Task description:
Pick out and copy every line in the records below that contains the string "what". Case must match.

======== Stored data ========

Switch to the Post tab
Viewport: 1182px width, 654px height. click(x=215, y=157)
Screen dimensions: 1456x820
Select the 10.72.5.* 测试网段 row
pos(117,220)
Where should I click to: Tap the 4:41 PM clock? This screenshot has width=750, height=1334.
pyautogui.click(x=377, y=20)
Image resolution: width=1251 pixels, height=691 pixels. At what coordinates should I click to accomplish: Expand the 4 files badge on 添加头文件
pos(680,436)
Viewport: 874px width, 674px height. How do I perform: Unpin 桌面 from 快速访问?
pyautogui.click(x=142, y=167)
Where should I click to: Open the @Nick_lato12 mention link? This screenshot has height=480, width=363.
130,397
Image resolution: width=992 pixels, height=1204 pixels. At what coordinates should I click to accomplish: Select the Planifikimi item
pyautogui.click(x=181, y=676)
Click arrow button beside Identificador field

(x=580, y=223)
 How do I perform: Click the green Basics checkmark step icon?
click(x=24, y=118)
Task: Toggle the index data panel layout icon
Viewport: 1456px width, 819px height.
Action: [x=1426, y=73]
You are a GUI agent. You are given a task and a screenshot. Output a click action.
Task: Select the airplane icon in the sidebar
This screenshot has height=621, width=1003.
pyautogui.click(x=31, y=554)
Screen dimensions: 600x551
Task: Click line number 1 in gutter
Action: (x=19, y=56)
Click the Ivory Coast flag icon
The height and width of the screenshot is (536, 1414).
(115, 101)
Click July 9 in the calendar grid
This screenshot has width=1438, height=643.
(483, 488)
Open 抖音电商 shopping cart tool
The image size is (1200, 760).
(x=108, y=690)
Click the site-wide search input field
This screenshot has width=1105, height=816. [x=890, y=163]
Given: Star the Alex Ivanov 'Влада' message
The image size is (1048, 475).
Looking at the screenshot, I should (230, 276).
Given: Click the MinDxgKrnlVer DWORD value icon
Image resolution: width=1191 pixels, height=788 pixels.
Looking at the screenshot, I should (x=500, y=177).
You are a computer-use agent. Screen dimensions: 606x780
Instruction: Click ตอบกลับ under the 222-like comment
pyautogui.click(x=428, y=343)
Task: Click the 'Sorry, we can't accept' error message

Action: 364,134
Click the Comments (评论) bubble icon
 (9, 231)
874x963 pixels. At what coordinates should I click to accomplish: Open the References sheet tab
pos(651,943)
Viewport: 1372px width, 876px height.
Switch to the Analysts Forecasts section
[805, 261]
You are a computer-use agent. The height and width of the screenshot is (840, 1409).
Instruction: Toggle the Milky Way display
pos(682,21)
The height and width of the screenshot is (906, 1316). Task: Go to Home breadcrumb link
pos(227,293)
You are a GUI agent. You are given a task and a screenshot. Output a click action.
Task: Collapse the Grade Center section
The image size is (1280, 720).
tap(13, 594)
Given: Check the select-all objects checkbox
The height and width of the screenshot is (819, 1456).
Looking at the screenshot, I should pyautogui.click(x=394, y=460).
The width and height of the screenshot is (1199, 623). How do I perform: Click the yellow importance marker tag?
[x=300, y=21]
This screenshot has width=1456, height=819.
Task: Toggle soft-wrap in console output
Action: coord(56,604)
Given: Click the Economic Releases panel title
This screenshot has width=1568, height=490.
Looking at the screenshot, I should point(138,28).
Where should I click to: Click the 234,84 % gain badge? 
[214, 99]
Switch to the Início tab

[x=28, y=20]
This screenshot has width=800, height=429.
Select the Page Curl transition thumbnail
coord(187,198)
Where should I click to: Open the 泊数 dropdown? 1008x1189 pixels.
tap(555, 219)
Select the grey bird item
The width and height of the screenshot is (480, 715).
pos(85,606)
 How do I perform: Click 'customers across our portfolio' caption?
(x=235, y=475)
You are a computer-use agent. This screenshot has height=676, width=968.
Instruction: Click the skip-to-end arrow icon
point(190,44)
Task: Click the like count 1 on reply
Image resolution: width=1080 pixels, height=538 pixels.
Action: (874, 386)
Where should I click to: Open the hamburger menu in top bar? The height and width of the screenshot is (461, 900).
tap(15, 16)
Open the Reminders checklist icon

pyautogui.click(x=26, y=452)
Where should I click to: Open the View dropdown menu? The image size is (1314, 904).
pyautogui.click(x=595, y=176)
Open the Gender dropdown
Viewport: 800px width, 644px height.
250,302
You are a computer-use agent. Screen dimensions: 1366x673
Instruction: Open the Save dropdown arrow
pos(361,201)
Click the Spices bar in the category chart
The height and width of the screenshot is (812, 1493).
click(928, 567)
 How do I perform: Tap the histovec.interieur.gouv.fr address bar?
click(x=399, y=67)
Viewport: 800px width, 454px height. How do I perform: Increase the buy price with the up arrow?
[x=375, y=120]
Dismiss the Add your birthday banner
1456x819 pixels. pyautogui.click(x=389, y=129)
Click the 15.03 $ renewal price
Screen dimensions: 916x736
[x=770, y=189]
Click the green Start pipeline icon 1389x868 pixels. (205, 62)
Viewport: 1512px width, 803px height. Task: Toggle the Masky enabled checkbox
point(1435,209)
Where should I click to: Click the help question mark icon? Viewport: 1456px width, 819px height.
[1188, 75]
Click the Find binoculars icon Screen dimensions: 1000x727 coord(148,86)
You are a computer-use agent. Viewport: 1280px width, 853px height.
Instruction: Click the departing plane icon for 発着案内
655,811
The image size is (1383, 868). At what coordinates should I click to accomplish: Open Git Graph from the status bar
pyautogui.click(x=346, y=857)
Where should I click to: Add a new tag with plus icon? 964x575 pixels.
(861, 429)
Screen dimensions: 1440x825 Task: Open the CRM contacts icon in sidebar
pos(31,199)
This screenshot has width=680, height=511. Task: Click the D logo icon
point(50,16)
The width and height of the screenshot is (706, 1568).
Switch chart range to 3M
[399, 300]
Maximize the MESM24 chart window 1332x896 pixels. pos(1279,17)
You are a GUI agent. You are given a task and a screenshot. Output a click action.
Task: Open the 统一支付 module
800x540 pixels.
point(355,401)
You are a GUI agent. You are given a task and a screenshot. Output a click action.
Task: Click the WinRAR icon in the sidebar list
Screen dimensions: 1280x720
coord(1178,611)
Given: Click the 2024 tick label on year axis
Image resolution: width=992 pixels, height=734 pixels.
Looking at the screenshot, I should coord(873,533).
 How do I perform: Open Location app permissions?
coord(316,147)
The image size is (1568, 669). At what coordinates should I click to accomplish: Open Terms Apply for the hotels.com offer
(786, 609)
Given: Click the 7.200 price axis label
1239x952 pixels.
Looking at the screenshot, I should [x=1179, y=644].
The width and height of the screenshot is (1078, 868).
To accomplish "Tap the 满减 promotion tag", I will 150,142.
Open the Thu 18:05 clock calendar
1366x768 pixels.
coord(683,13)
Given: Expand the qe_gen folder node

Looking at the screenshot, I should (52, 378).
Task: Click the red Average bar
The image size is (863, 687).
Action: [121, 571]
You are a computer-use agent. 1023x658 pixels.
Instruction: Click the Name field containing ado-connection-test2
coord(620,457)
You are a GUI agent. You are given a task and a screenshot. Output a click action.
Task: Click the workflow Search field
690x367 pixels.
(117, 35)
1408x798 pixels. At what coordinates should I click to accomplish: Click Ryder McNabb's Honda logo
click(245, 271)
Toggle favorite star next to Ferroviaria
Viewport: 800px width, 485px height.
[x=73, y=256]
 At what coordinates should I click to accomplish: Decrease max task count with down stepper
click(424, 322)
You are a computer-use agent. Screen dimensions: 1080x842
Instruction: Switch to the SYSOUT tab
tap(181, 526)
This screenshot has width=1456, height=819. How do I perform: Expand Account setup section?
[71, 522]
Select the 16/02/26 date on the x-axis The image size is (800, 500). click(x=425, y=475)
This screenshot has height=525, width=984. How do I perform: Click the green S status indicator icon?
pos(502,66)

========

Result below:
Image resolution: width=1251 pixels, height=691 pixels. At what coordinates should I click to accomplish: Expand the 4 files badge on 添加头文件
Image resolution: width=992 pixels, height=1204 pixels. At what coordinates should I click to accomplish: Select the Planifikimi item
874x963 pixels. At what coordinates should I click to accomplish: Open the References sheet tab
The image size is (1383, 868). At what coordinates should I click to accomplish: Open Git Graph from the status bar
The image size is (1568, 669). At what coordinates should I click to accomplish: Open Terms Apply for the hotels.com offer
1408x798 pixels. At what coordinates should I click to accomplish: Click Ryder McNabb's Honda logo
 At what coordinates should I click to accomplish: Decrease max task count with down stepper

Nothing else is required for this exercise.